Regular exercise is essential, as it can help control a person's weight, lower their blood pressure and increase the levels of HDL ("good" cholesterol) in their body. The exercise does not have to be strenuous. For example, if you suffer angina attacks after physical exertion, make something non-strenuous like walking your regular exercise. Something as simple as getting off the bus one stop early every day may help.
Know your family history. A high cholesterol level may run in the family, therefore you may have to be more vigilant then others when it comes to heart disease. Also women need to be particularly careful once they reach the menopause, because their chances of developing heart disease increase at this time. This is because the hormone oestrogen is one protector against heart disease and after the menopause, levels of it decline.
Stress has been shown to increase the levels of chemicals within the body that can potentially damage the heart and blood vessels. Therefore stress may, in some cases, increase the risk of a heart attack. If you have a condition that can affect the heart, follow your doctor’s advice regarding treatment.
Physically, the most important thing you can do is ensure that she rests. Do not allow her to exert herself. Her heart needs time to recover from the attack.

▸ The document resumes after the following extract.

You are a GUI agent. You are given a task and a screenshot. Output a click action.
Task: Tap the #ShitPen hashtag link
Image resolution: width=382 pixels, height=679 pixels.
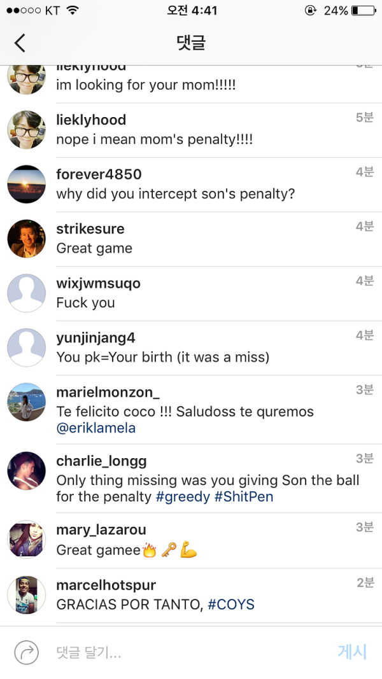[x=244, y=497]
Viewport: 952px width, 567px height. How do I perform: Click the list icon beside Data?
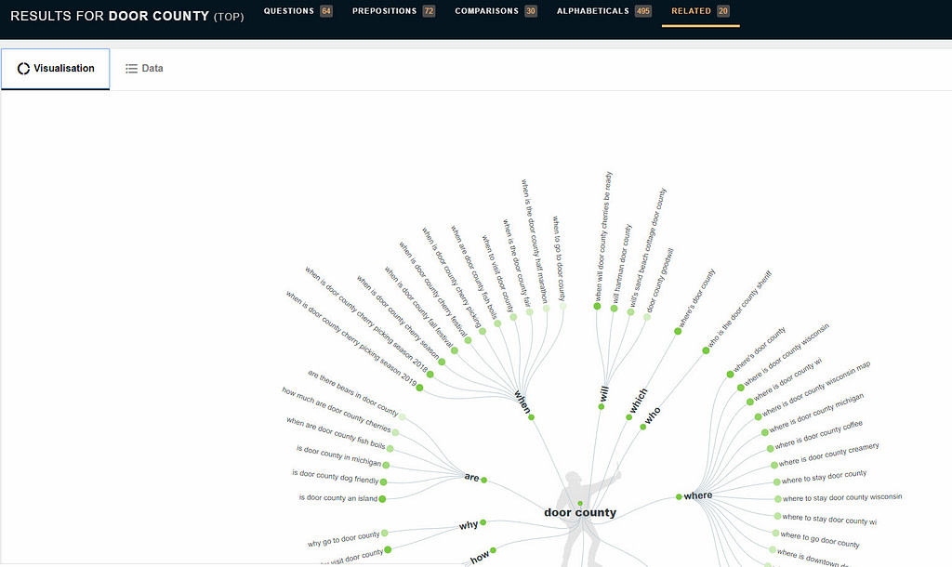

It is also extremely important that you are aware of the possible mental consequences. Your wife may become depressed and this may be for a number of reasons. She may be frightened of a relapse, or she may be unused to taking things slowly, and so get increasingly frustrated at having to rest. Whatever the cause, if you suspect she is depressed, talk to her. Depression won't go away on its own, and may require some professional advice or treatment.